“I Am Gavrilo Princip”, Edinburgh Festival Fringe 2022

Jeremy Malies at Army @ The Fringe – Drill Hall
3 September 2022

It’s 1994 and the Bosnian War is at its height. With no functioning sanitation under a Bosnian Serb siege, the people of Sarajevo are defecating around the tomb of a national hero. And looking down at them from an uncomfortable purgatory or limbo is the man whose mortal remains are in the tomb and who 80 years earlier had defined the nightmare course of the twentieth century for all of us.

 

Oliver Yellop as Gavrilo Princip.

 

Gavrilo Princip, in this portrayal by the gifted and insightful young actor Oliver Yellop is, as the assassin told the judge at his trial, “by no means a brute.” Yellop stresses that this supposed weakling who had been turned down by the military in the First Balkan War of 1912 had, unlike several other would-be assassins on that sunny Saturday afternoon in June 1914, a steady enough nerve to fire off rounds from his Browning revolver that killed Archduke Franz Ferdinand. Another bullet that did for Duchess Sophie was in fact intended for the colonial governor. Touchingly, Princip hoped that these would be the last shots ever fired in anger in the region.

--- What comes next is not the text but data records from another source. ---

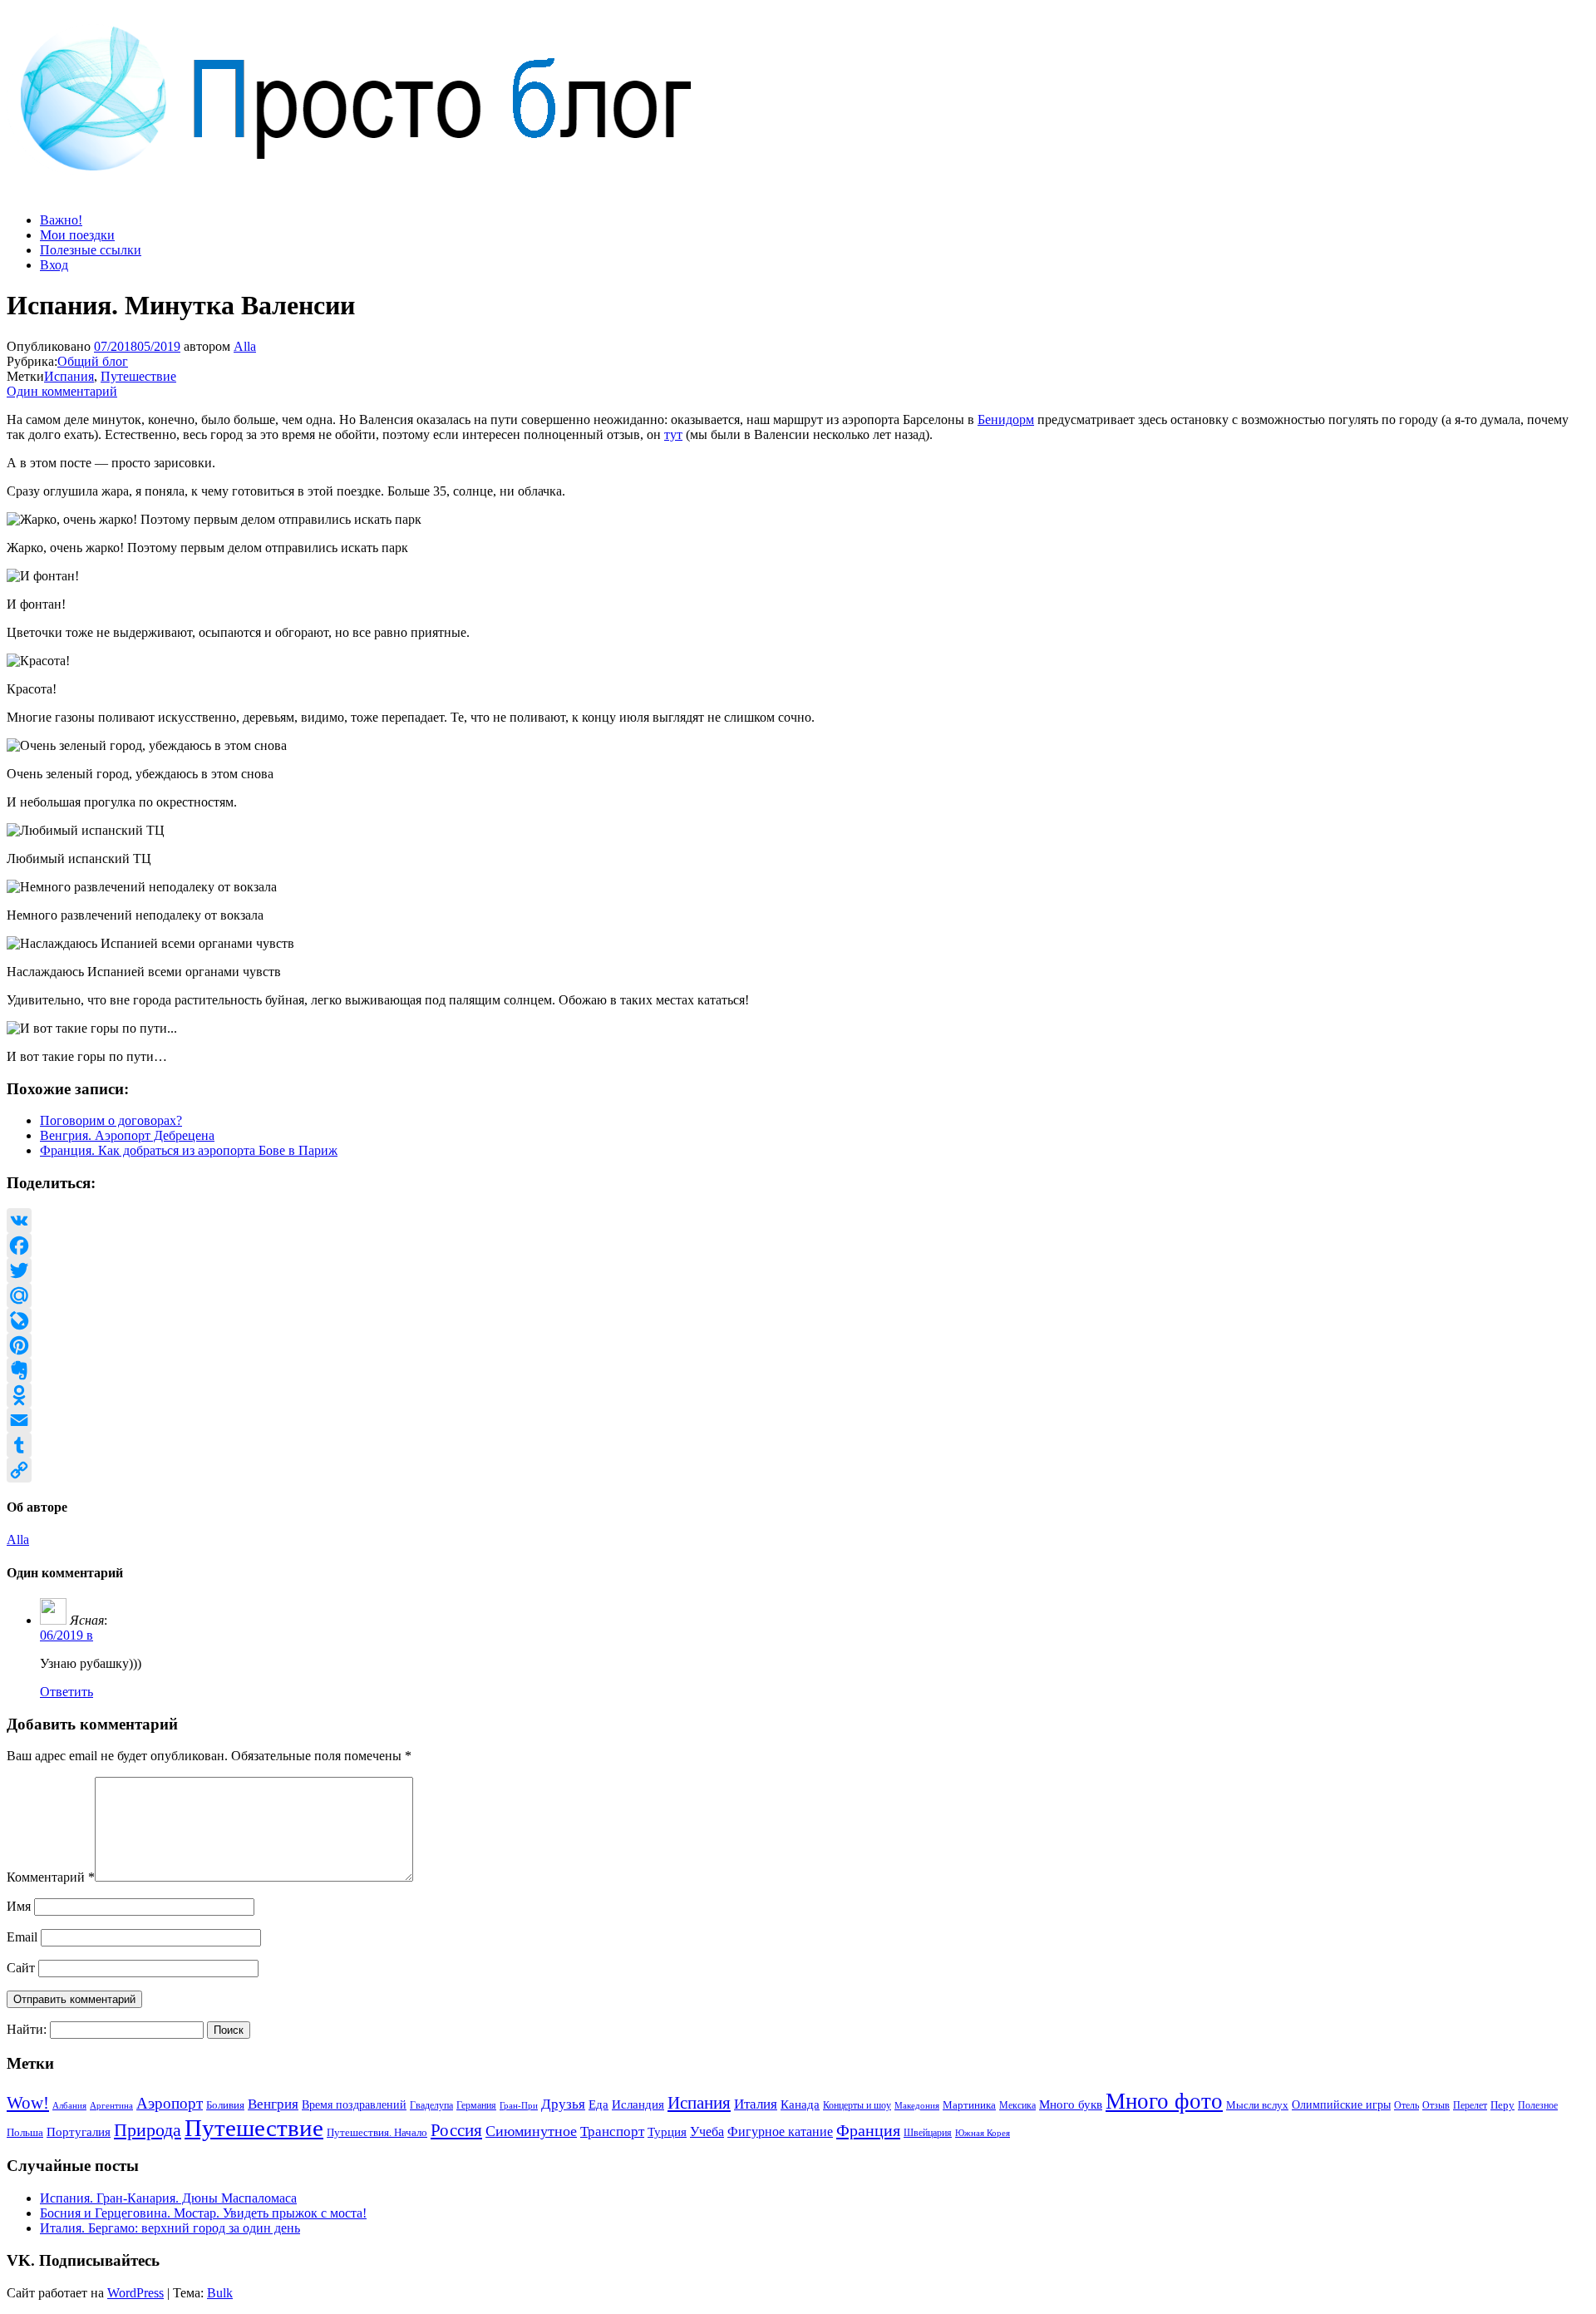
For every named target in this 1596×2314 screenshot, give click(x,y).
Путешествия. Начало (377, 2132)
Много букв (1070, 2104)
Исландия (638, 2104)
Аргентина (111, 2105)
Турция (667, 2132)
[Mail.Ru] (798, 1295)
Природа (147, 2129)
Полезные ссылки (90, 250)
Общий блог (92, 361)
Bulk (220, 2293)
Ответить (66, 1692)
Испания (69, 376)
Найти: (27, 2029)
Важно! (61, 220)
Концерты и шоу (857, 2105)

What a change from the round of historical monologues at Edinburgh that so often leave you feeling that you have been watching a dramatized Wikipedia entry! This is a subtle, well-crafted play full of contrasts and with pace that varies from rollercoaster to the reflective and melancholic. Yellop (who also wrote the script) is accompanied by a live jazz score (Adam Farrant on trumpet and Benji Hooper on guitar) which contributes much to the exploration of Princip’s moods as he reflects on his actions and their ramifications. It’s considerably more than incidental music; I suspect that if Yellop’s delivery pace or mood varied at performances, the instrumentalists would truly improvise and they contribute to the feverish hallucinatory quality associated with the prisoner’s tuberculosis.

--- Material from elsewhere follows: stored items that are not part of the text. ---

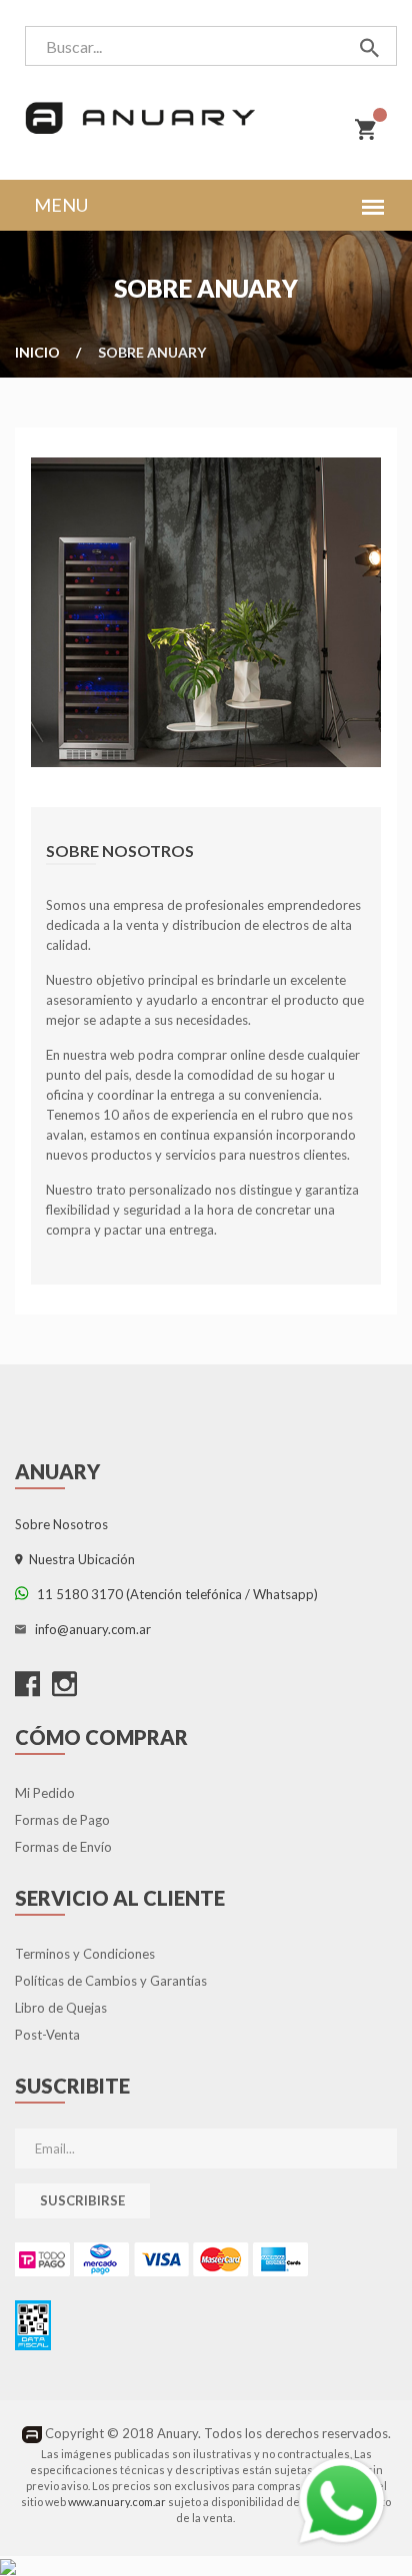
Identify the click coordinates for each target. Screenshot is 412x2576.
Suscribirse (82, 2200)
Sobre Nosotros (61, 1524)
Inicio (37, 352)
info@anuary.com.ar (90, 1629)
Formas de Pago (62, 1820)
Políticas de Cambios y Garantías (111, 1981)
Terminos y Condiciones (85, 1954)
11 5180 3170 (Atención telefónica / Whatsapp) (173, 1594)
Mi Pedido (45, 1793)
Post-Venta (47, 2035)
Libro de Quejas (61, 2008)
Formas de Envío (63, 1847)
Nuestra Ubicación (79, 1559)
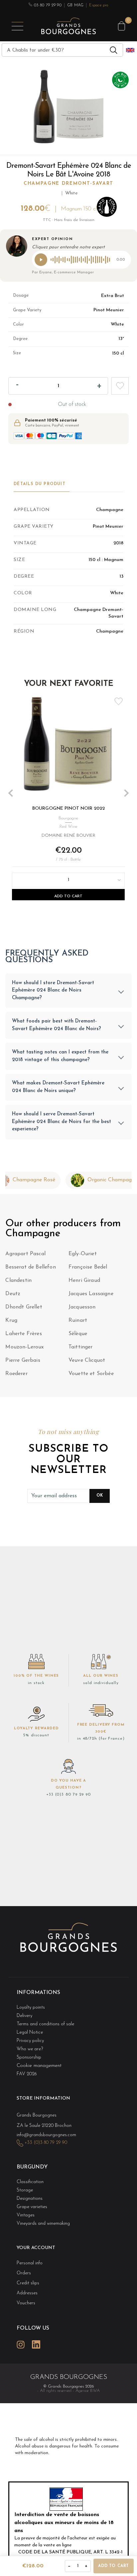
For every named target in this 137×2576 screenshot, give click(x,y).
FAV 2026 (27, 2074)
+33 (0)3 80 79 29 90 (68, 1795)
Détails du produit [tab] (40, 484)
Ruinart (77, 1320)
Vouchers (26, 2303)
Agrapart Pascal (25, 1254)
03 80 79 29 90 (47, 5)
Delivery (24, 2015)
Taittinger (80, 1347)
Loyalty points (31, 2007)
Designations (30, 2198)
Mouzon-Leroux (24, 1347)
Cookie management (39, 2065)
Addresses (27, 2293)
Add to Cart (68, 896)
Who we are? (30, 2049)
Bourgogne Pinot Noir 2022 (68, 808)
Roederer (16, 1373)
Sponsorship (29, 2057)
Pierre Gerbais (22, 1360)
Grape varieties (32, 2206)
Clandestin (18, 1280)
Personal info (30, 2263)
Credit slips (28, 2283)
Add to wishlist (120, 386)
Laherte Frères (23, 1333)
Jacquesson (82, 1307)
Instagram (21, 2344)
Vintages (26, 2215)
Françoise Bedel (87, 1267)
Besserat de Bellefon (30, 1267)
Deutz (12, 1293)
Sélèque (77, 1333)
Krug (11, 1320)
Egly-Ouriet (82, 1254)
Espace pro (98, 5)
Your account (36, 2247)
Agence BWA (87, 2391)
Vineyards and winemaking (43, 2223)
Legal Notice (30, 2032)
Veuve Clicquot (86, 1360)
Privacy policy (30, 2040)
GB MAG (75, 5)
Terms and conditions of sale (45, 2024)
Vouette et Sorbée (91, 1373)
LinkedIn (36, 2344)
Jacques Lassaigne (90, 1293)
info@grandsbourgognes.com (46, 2135)
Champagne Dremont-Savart (68, 183)
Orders (24, 2273)
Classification (30, 2181)
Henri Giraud (84, 1280)
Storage (25, 2190)
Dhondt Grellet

Direction by Anna Mors has rigour; not once does she choose an easy option by allowing Yellop too simple an appeal to our heart strings. We see this intelligent, complicated idealist in the round. Most moving for me – and it’s testimony to Yellop’s research which is both forensic on detail but convincing in its broad judgements – is the overwhelming conclusion that the future that Princip envisaged for his region was non-sectarian, probably secular and a truly homogenous society. It would have respected its constituent parts so embracing Bosnian Serbs, Muslims and Croats. Yellop may give us tirades about 500 years of Habsburg rule and inbreeding, but his character comes over as much more than an irredentist. His inclusive vision might just have worked.

All this is balanced against Princip (as written by Yellop) being a jaunty egotist. Watching a tubercular youth in the fortress of Terezín describe solitude and physical disintegration that saw him finally weighing six stone and having an arm amputated is hardly a barrel of laughs. But the script is surprisingly rich in humour as we see the demented aspect of Princip match himself against Franco, Mussolini and Hitler in terms of havoc caused. He likes to see himself as a trailblazer, a source of ignition or combustion. “This is my century” he claims. Other assassins and dictators have simply played catch-up. I wouldn’t argue though of course there is irony coursing through this element of the script.

The presentation is simple; there are few lighting changes and Princip has a black slate box on which he leaps about and scrawls in chalk. Subtly, Yellop and Mors prompt us to think of suicide killings in our own day. Of course, for the jihadist, suicide is usually an integral part of the atrocity. Princip and the other assassins in Sarajevo had been given hopelessly weak cyanide capsules which simply burnt their stomachs a little.

A criticism? It’s unfair to complain about what is not here but I should have loved to have heard Princip speculate as to whether there would have been a world war without his intervention. I believe not but more doom-laden students point out that the Schlieffen Plan had gone through 28 variants and some kind of conflict was inevitable.

At an hour, this is slick, unmannered, technically assured and thought-provoking. I love Yellop’s ability to filter his research and he shows an eye for the revealing detail. He has Princip note, moments before the shooting, that a newspaper placard is announcing that the Tour de France has just begun. It would be the last Tour until 1919 and the three best cyclists in the world would die at Flanders and on the Somme. Similarly, Yellop tells us that psychiatrist Martin Papenheim, one of the few people to be given access to Princip when in prison, would also become an inmate at Terezín during the Second World War. History doesn’t repeat itself but it certainly chimes.

Princip claims that his ghost will haunt the halls of Vienna. Perhaps not, but with the Balkans remaining unstable – Serbian separatists are currently pushing towards secession in Bosnia-Herzegovina – his spirit is unlikely to be quiet any time soon. We are at turns repelled and seduced by the character’s idealism. Yellop calibrates these changes with great skill using his considerable technical armoury. No tropes about war in general, no politically correct filling of checkboxes. It’s an impressive, responsible and perhaps topical piece of work.